*** Begin section ***
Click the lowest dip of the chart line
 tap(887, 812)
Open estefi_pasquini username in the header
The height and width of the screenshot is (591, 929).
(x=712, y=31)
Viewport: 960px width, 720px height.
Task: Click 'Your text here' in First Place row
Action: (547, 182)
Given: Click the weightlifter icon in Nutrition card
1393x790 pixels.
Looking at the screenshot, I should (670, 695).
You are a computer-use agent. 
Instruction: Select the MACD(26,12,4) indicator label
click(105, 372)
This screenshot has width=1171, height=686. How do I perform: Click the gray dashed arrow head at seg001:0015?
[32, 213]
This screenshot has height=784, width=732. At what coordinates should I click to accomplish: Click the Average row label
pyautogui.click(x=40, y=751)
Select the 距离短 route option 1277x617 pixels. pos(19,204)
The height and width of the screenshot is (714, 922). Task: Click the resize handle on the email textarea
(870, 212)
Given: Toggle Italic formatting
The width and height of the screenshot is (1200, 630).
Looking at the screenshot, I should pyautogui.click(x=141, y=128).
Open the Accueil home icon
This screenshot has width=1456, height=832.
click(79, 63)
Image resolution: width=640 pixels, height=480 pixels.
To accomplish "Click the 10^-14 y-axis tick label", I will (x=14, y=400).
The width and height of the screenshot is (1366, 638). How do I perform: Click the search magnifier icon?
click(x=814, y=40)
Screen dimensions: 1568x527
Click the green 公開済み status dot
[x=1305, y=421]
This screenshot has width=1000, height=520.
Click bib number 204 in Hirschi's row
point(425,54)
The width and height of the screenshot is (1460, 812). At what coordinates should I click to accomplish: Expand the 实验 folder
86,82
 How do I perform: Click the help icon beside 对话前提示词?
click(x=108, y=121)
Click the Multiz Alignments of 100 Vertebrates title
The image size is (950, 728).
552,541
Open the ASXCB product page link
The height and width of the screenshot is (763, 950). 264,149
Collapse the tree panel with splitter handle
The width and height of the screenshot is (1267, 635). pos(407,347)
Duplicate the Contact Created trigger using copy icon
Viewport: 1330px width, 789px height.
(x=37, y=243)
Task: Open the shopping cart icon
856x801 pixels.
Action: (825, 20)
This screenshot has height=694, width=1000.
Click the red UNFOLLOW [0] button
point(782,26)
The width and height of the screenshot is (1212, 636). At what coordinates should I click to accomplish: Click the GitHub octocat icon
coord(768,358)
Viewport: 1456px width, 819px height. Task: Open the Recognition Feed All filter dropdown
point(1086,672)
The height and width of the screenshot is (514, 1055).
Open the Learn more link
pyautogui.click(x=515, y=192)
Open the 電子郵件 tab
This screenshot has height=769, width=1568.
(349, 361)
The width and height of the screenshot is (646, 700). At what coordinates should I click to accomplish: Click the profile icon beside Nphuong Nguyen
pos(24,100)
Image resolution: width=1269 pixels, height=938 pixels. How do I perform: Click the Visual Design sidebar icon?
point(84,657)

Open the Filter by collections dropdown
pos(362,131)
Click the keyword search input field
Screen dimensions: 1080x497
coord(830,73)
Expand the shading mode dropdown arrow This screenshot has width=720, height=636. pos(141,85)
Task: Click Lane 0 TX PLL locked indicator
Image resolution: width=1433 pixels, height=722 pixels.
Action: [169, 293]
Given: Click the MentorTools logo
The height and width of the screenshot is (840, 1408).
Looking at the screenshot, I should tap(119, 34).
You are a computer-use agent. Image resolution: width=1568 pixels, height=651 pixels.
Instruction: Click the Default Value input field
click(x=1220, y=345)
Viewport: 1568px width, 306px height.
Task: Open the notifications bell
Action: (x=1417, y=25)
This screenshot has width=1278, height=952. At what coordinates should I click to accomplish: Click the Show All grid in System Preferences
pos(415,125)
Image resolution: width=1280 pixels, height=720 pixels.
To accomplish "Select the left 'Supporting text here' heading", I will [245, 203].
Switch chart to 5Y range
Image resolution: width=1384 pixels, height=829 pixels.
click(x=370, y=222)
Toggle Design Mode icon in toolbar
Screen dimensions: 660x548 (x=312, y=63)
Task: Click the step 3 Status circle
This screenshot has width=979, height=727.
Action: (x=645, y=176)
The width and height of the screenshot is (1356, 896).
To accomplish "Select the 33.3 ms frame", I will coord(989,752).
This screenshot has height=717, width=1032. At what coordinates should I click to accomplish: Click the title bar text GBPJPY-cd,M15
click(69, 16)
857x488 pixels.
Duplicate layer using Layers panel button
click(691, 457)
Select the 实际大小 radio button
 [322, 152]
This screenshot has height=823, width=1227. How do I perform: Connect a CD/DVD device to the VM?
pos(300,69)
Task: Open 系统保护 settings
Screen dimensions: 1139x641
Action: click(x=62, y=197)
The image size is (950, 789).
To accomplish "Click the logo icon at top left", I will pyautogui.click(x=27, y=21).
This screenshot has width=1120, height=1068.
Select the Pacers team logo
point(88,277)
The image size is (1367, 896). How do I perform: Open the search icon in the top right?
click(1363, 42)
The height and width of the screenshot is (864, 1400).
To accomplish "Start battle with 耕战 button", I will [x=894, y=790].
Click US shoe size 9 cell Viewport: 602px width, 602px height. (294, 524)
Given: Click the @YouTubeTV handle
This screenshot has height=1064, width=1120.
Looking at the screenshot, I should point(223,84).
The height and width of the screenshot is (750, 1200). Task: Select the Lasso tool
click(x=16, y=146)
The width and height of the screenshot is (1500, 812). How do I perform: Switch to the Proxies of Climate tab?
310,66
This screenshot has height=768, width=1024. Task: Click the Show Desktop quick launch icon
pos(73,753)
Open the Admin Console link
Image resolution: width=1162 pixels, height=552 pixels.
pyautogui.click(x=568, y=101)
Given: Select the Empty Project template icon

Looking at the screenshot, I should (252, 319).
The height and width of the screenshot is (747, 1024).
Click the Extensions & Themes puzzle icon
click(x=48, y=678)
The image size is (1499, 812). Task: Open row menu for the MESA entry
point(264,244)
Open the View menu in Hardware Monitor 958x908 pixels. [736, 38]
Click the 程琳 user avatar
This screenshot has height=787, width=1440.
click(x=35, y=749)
*** End section ***
• Problem details
Above is a listing; report how many of its lines include the word "agent", giving the number only.

• Output of the task
2